Task to carry out:
Would you please reproduce all the entries word for word, minus the pictures?

--

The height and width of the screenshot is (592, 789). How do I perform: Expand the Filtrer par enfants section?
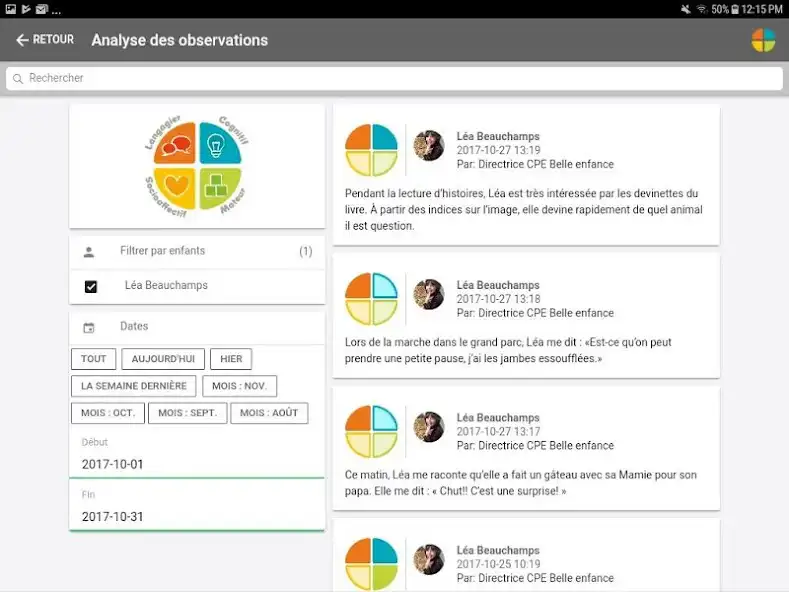197,252
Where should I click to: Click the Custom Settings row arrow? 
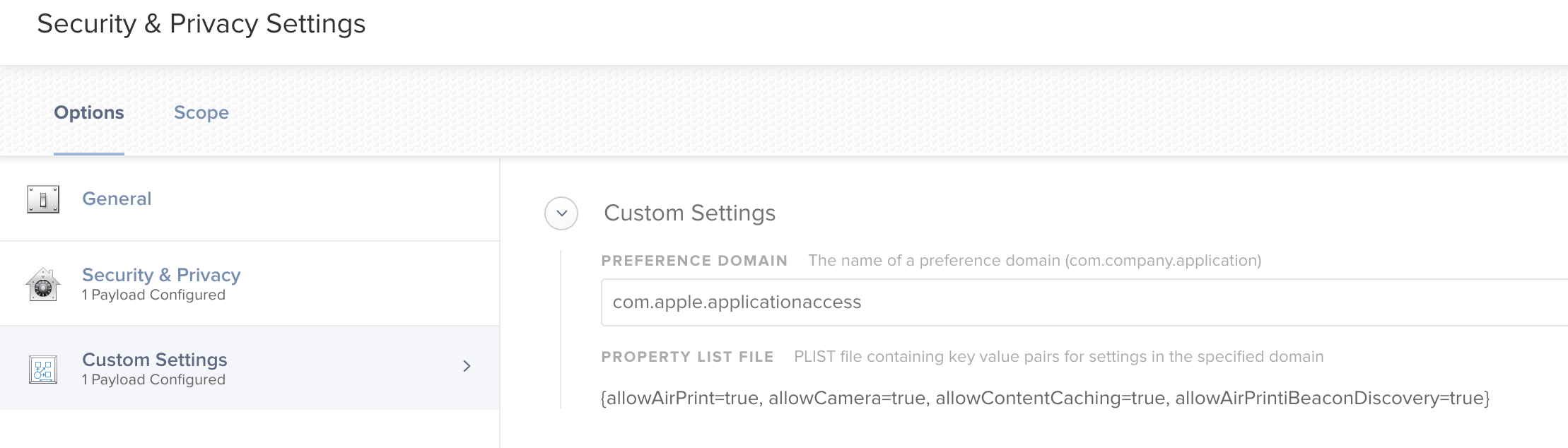tap(467, 366)
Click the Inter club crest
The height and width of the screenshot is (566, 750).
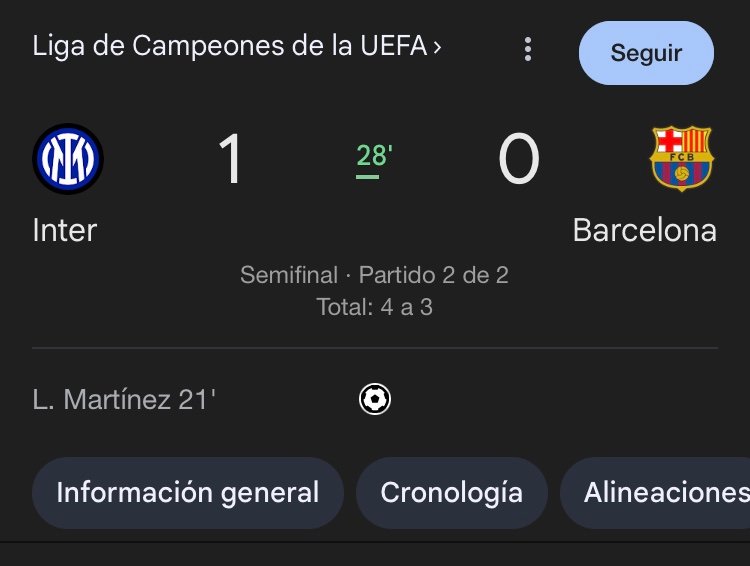click(68, 159)
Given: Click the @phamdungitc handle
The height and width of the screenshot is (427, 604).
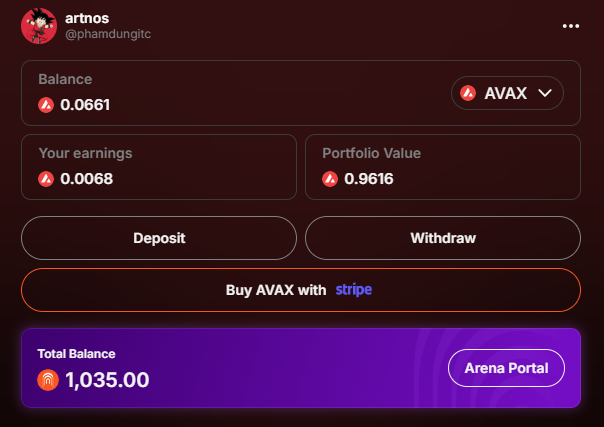Looking at the screenshot, I should point(108,34).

--

Worked solution:
The height and width of the screenshot is (592, 789). How do I perform: Expand the Filtrer par enfants section?
197,252
Where should I click to: Click the Custom Settings row arrow? 
tap(467, 366)
Click the Inter club crest
The height and width of the screenshot is (566, 750).
click(68, 159)
Given: Click the @phamdungitc handle
The height and width of the screenshot is (427, 604).
Looking at the screenshot, I should point(108,34).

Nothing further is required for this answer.